# [MATERIAL SHOWN]
######

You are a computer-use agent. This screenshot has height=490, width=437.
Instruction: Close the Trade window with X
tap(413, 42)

######

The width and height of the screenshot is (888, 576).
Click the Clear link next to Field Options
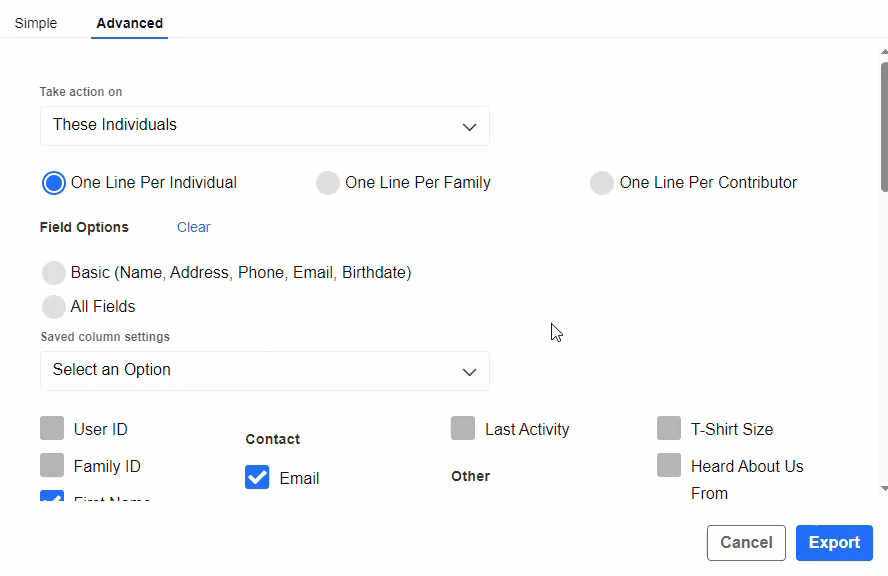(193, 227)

######

# [WORK INSTRUCTIONS]
Only the lines that hold the word "height" are wanted; each should be pulled from the records.

# [RESPONSE]
You are a computer-use agent. This screenshot has height=490, width=437.
The width and height of the screenshot is (888, 576).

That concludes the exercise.